Task objective
Would you write out the entries below word for word, omitting the pictures?

(Stored records)
* * * * * * * * *

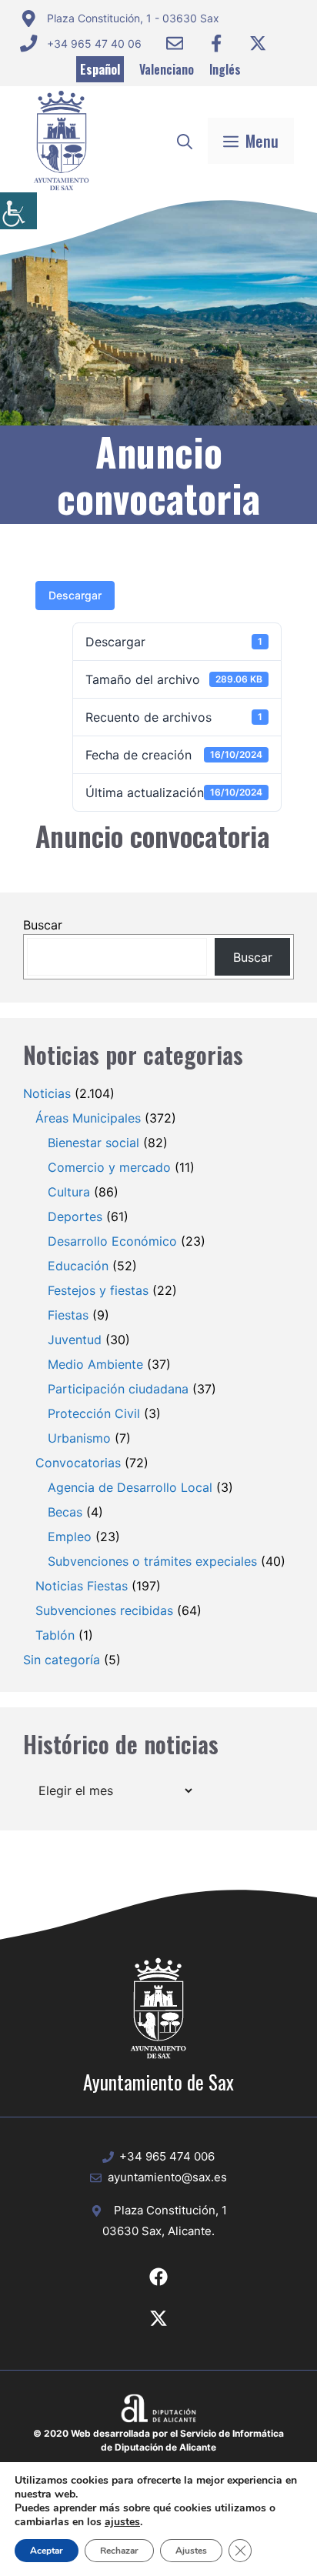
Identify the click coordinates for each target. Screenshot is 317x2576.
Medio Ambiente (95, 1364)
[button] (185, 141)
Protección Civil (94, 1413)
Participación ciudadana (118, 1388)
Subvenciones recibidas (104, 1610)
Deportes (75, 1216)
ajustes (122, 2522)
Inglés (225, 69)
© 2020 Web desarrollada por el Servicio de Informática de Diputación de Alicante (158, 2440)
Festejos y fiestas (98, 1290)
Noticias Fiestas (81, 1585)
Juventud (75, 1339)
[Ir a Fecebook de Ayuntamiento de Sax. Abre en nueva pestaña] (158, 2276)
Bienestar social (93, 1142)
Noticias (47, 1093)
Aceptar (46, 2550)
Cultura (69, 1192)
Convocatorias (78, 1462)
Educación (78, 1265)
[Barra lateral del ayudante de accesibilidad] (18, 210)
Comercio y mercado (109, 1167)
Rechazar (119, 2550)
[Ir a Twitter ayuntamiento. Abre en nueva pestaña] (258, 43)
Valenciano (166, 69)
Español (100, 69)
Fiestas (68, 1315)
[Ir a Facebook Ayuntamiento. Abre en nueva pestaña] (216, 43)
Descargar (75, 595)
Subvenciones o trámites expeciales (152, 1561)
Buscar (42, 925)
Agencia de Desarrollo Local (130, 1487)
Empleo (70, 1536)
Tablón (55, 1635)
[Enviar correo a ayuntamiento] (174, 43)
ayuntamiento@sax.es (167, 2177)
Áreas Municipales (88, 1118)
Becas (65, 1512)
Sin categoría (61, 1659)
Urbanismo (79, 1438)
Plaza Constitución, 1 (170, 2210)
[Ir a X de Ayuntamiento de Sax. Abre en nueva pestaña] (158, 2318)
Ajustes (191, 2550)
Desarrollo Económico (112, 1241)
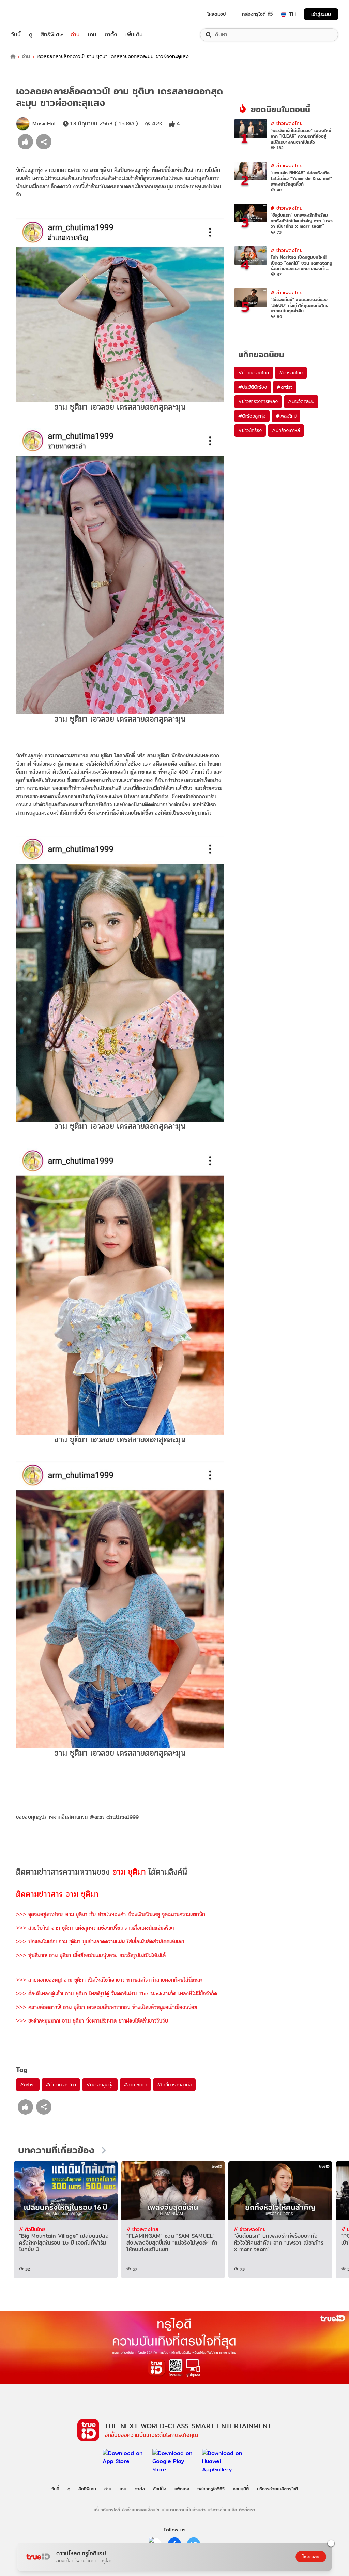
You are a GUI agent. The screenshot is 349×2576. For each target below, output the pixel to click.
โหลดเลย (310, 2556)
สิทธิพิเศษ (52, 35)
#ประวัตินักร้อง (252, 387)
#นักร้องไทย (291, 372)
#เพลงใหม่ (286, 416)
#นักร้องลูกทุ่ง (99, 2084)
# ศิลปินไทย (32, 2229)
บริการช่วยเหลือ (222, 2509)
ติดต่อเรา (247, 2509)
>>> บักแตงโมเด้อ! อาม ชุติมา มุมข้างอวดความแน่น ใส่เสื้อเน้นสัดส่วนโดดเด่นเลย (100, 1941)
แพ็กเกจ (181, 2488)
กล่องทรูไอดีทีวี (211, 2488)
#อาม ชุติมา (135, 2084)
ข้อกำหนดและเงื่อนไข (140, 2509)
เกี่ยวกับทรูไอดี (107, 2509)
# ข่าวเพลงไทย (287, 123)
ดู (30, 35)
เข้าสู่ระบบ (321, 14)
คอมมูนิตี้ (241, 2488)
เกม (92, 35)
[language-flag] (283, 14)
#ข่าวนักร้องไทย (61, 2084)
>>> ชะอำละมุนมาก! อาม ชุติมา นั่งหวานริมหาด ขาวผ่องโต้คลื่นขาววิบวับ (92, 2020)
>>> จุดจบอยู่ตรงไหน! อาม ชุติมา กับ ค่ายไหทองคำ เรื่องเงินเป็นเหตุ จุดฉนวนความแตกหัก (110, 1914)
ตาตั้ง (111, 35)
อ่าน (75, 35)
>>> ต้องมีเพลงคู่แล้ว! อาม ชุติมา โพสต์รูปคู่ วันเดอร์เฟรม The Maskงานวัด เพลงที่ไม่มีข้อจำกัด (116, 1993)
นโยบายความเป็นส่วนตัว (184, 2509)
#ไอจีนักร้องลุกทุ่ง (174, 2084)
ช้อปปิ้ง (159, 2488)
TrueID (31, 14)
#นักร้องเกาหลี (286, 430)
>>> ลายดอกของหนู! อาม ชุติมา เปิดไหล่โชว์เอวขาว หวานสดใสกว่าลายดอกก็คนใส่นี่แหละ (109, 1979)
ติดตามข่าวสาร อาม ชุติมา (57, 1894)
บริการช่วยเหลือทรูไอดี (277, 2488)
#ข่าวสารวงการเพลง (258, 401)
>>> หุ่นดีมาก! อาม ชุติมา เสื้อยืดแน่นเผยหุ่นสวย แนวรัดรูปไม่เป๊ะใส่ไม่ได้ (91, 1955)
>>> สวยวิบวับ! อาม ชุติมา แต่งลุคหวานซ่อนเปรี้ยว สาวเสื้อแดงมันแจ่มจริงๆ (95, 1928)
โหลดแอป (216, 14)
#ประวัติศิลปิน (301, 401)
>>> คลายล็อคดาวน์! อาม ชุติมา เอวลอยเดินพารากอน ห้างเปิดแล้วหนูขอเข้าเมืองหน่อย (106, 2007)
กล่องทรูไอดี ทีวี (257, 14)
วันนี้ (16, 35)
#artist (27, 2084)
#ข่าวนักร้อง (250, 430)
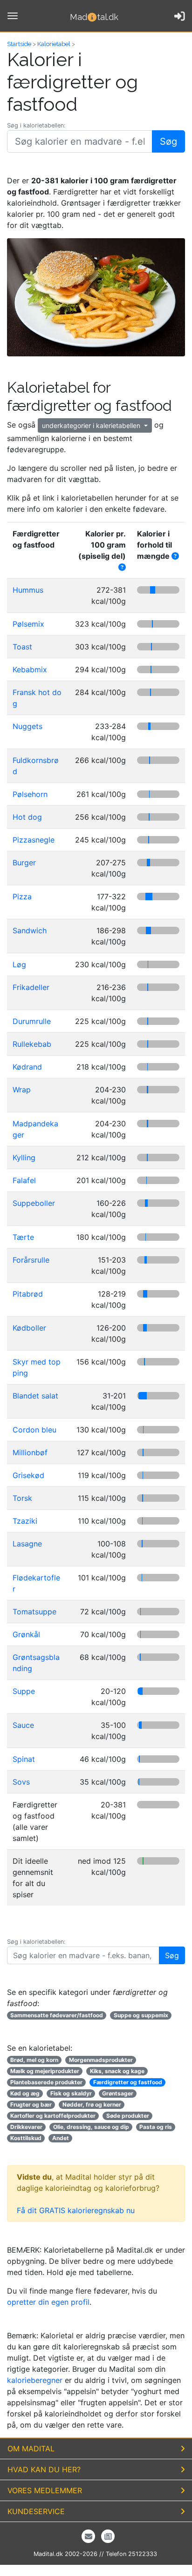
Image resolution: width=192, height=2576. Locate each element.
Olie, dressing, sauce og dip (91, 2126)
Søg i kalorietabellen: (36, 125)
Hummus (28, 590)
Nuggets (27, 726)
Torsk (22, 1498)
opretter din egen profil (48, 2302)
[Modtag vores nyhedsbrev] (88, 2536)
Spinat (24, 1759)
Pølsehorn (30, 794)
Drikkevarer (26, 2126)
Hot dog (27, 817)
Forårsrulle (31, 1260)
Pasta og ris (155, 2126)
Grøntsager (117, 2093)
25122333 (142, 2553)
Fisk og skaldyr (71, 2093)
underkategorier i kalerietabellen (92, 425)
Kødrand (27, 1066)
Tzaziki (25, 1521)
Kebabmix (30, 669)
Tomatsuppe (34, 1611)
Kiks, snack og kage (117, 2070)
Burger (24, 862)
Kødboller (29, 1327)
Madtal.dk (94, 17)
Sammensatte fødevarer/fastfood (56, 2015)
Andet (60, 2137)
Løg (19, 964)
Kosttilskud (25, 2137)
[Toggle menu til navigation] (12, 16)
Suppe (24, 1691)
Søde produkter (127, 2115)
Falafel (24, 1180)
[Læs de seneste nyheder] (108, 2536)
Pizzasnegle (34, 839)
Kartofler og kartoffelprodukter (53, 2115)
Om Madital (31, 2448)
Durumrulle (32, 1021)
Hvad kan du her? (44, 2469)
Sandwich (30, 930)
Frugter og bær (31, 2104)
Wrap (22, 1089)
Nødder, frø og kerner (91, 2104)
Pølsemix (28, 624)
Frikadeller (31, 987)
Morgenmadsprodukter (101, 2059)
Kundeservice (36, 2511)
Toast (22, 646)
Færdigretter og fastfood (127, 2082)
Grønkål (26, 1634)
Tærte (23, 1237)
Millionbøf (30, 1452)
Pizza (22, 896)
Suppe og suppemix (141, 2015)
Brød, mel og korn (34, 2059)
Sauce (23, 1725)
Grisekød (28, 1475)
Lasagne (27, 1543)
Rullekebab (32, 1044)
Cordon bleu (34, 1429)
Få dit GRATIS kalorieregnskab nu (76, 2210)
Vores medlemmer (44, 2490)
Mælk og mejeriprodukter (44, 2070)
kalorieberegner (34, 2380)
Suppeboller (34, 1203)
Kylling (24, 1157)
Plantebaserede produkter (46, 2082)
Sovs (21, 1781)
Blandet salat (35, 1395)
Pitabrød (28, 1293)
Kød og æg (25, 2093)
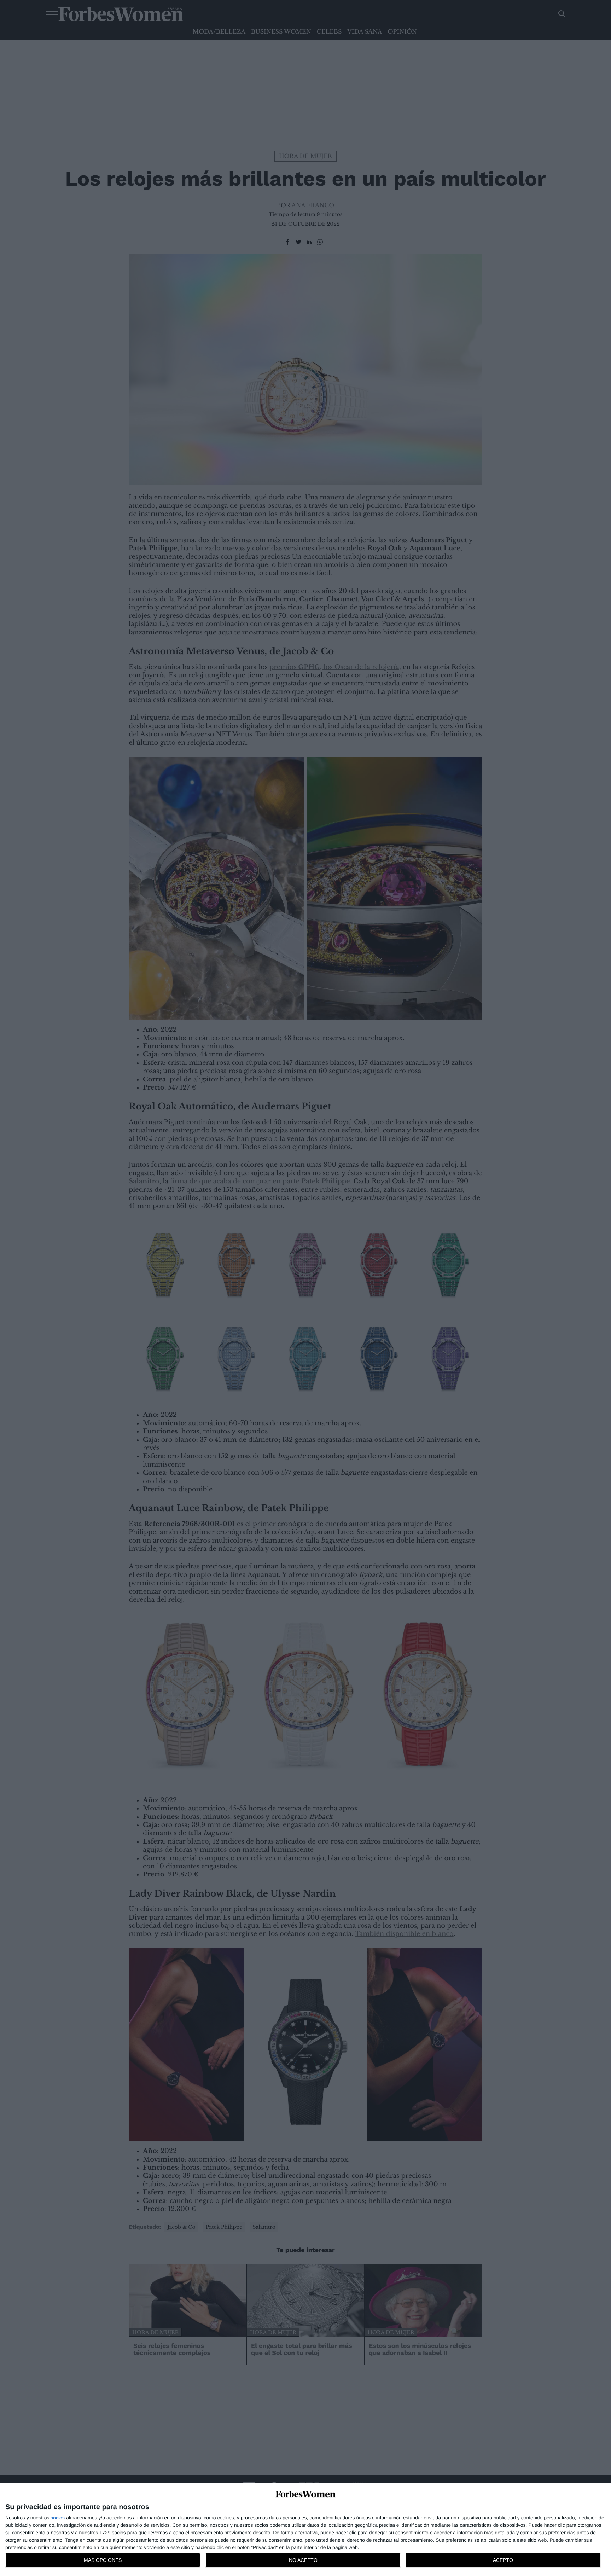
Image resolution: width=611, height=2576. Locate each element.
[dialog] (305, 2530)
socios (58, 2517)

* * * * * * * * *

Output for this task
Identify the click coordinates for each target. Screenshot is 317x2576.
Medio Ambiente (95, 1364)
[button] (185, 141)
Protección Civil (94, 1413)
Participación ciudadana (118, 1388)
Subvenciones recibidas (104, 1610)
Deportes (75, 1216)
ajustes (122, 2522)
Inglés (225, 69)
© 2020 Web desarrollada por el Servicio de Informática de Diputación de Alicante (158, 2440)
Festejos y fiestas (98, 1290)
Noticias Fiestas (81, 1585)
Juventud (75, 1339)
[Ir a Fecebook de Ayuntamiento de Sax. Abre en nueva pestaña] (158, 2276)
Bienestar social (93, 1142)
Noticias (47, 1093)
Aceptar (46, 2550)
Cultura (69, 1192)
Convocatorias (78, 1462)
Educación (78, 1265)
[Barra lateral del ayudante de accesibilidad] (18, 210)
Comercio y mercado (109, 1167)
Rechazar (119, 2550)
[Ir a Twitter ayuntamiento. Abre en nueva pestaña] (258, 43)
Valenciano (166, 69)
Español (100, 69)
Fiestas (68, 1315)
[Ir a Facebook Ayuntamiento. Abre en nueva pestaña] (216, 43)
Descargar (75, 595)
Subvenciones o trámites expeciales (152, 1561)
Buscar (42, 925)
Agencia de Desarrollo Local (130, 1487)
Empleo (70, 1536)
Tablón (55, 1635)
[Enviar correo a ayuntamiento] (174, 43)
ayuntamiento@sax.es (167, 2177)
Áreas Municipales (88, 1118)
Becas (65, 1512)
Sin categoría (61, 1659)
Urbanismo (79, 1438)
Plaza Constitución, 1 (170, 2210)
[Ir a X de Ayuntamiento de Sax. Abre en nueva pestaña] (158, 2318)
Ajustes (191, 2550)
Desarrollo Económico (112, 1241)
You are a GUI agent. The screenshot is 349×2576. For each target below, output the pixel to click.
โหลดเลย (310, 2556)
สิทธิพิเศษ (52, 35)
#ประวัตินักร้อง (252, 387)
#นักร้องไทย (291, 372)
#เพลงใหม่ (286, 416)
#นักร้องลูกทุ่ง (99, 2084)
# ศิลปินไทย (32, 2229)
บริการช่วยเหลือ (222, 2509)
ติดต่อเรา (247, 2509)
>>> บักแตงโมเด้อ! อาม ชุติมา มุมข้างอวดความแน่น ใส่เสื้อเน้นสัดส่วนโดดเด่นเลย (100, 1941)
แพ็กเกจ (181, 2488)
กล่องทรูไอดีทีวี (211, 2488)
#อาม ชุติมา (135, 2084)
ข้อกำหนดและเงื่อนไข (140, 2509)
เกี่ยวกับทรูไอดี (107, 2509)
# ข่าวเพลงไทย (287, 123)
ดู (30, 35)
เข้าสู่ระบบ (321, 14)
คอมมูนิตี้ (241, 2488)
เกม (92, 35)
[language-flag] (283, 14)
#ข่าวนักร้องไทย (61, 2084)
>>> ชะอำละมุนมาก! อาม ชุติมา นั่งหวานริมหาด ขาวผ่องโต้คลื่นขาววิบวับ (92, 2020)
>>> จุดจบอยู่ตรงไหน! อาม ชุติมา กับ ค่ายไหทองคำ เรื่องเงินเป็นเหตุ จุดฉนวนความแตกหัก (110, 1914)
ตาตั้ง (111, 35)
อ่าน (75, 35)
>>> ต้องมีเพลงคู่แล้ว! อาม ชุติมา โพสต์รูปคู่ วันเดอร์เฟรม The Maskงานวัด เพลงที่ไม่มีข้อจำกัด (116, 1993)
นโยบายความเป็นส่วนตัว (184, 2509)
#ไอจีนักร้องลุกทุ่ง (174, 2084)
ช้อปปิ้ง (159, 2488)
TrueID (31, 14)
#นักร้องเกาหลี (286, 430)
>>> ลายดอกของหนู! อาม ชุติมา เปิดไหล่โชว์เอวขาว หวานสดใสกว่าลายดอกก็คนใส่นี่แหละ (109, 1979)
ติดตามข่าวสาร อาม ชุติมา (57, 1894)
บริการช่วยเหลือทรูไอดี (277, 2488)
#ข่าวสารวงการเพลง (258, 401)
>>> หุ่นดีมาก! อาม ชุติมา เสื้อยืดแน่นเผยหุ่นสวย แนวรัดรูปไม่เป๊ะใส่ไม่ได้ (91, 1955)
>>> สวยวิบวับ! อาม ชุติมา แต่งลุคหวานซ่อนเปรี้ยว สาวเสื้อแดงมันแจ่มจริงๆ (95, 1928)
โหลดแอป (216, 14)
#ประวัติศิลปิน (301, 401)
>>> คลายล็อคดาวน์! อาม ชุติมา เอวลอยเดินพารากอน ห้างเปิดแล้วหนูขอเข้าเมืองหน่อย (106, 2007)
กล่องทรูไอดี ทีวี (257, 14)
วันนี้ (16, 35)
#artist (27, 2084)
#ข่าวนักร้อง (250, 430)
Image resolution: width=192, height=2576. Locate each element.
Olie, dressing, sauce og dip (91, 2126)
Søg i kalorietabellen: (36, 125)
Hummus (28, 590)
Nuggets (27, 726)
Torsk (22, 1498)
opretter din egen profil (48, 2302)
[Modtag vores nyhedsbrev] (88, 2536)
Spinat (24, 1759)
Pølsehorn (30, 794)
Drikkevarer (26, 2126)
Hot dog (27, 817)
Forårsrulle (31, 1260)
Pasta og ris (155, 2126)
Grøntsager (117, 2093)
25122333 (142, 2553)
Fisk og skaldyr (71, 2093)
underkategorier i kalerietabellen (92, 425)
Kødrand (27, 1066)
Tzaziki (25, 1521)
Kebabmix (30, 669)
Tomatsuppe (34, 1611)
Kiks, snack og kage (117, 2070)
Burger (24, 862)
Kødboller (29, 1327)
Madtal.dk (94, 17)
Sammensatte fødevarer/fastfood (56, 2015)
Andet (60, 2137)
Løg (19, 964)
Kosttilskud (25, 2137)
[Toggle menu til navigation] (12, 16)
Suppe (24, 1691)
Søde produkter (127, 2115)
Falafel (24, 1180)
[Læs de seneste nyheder] (108, 2536)
Pizzasnegle (34, 839)
Kartofler og kartoffelprodukter (53, 2115)
Om Madital (31, 2448)
Durumrulle (32, 1021)
Hvad kan du her? (44, 2469)
Sandwich (30, 930)
Frugter og bær (31, 2104)
Wrap (22, 1089)
Nødder, frø og kerner (91, 2104)
Pølsemix (28, 624)
Frikadeller (31, 987)
Morgenmadsprodukter (101, 2059)
Kundeservice (36, 2511)
Toast (22, 646)
Færdigretter og fastfood (127, 2082)
Grønkål (26, 1634)
Tærte (23, 1237)
Millionbøf (30, 1452)
Pizza (22, 896)
Suppe og suppemix (141, 2015)
Brød, mel og korn (34, 2059)
Sauce (23, 1725)
Grisekød (28, 1475)
Lasagne (27, 1543)
Rullekebab (32, 1044)
Cordon bleu (34, 1429)
Få dit GRATIS kalorieregnskab nu (76, 2210)
Vores medlemmer (44, 2490)
Mælk og mejeriprodukter (44, 2070)
kalorieberegner (34, 2380)
Suppeboller (34, 1203)
Kylling (24, 1157)
Plantebaserede produkter (46, 2082)
Sovs (21, 1781)
Blandet salat (35, 1395)
Pitabrød (28, 1293)
Kød og æg (25, 2093)
Image resolution: width=611, height=2576. Locate each element.
[dialog] (305, 2530)
socios (58, 2517)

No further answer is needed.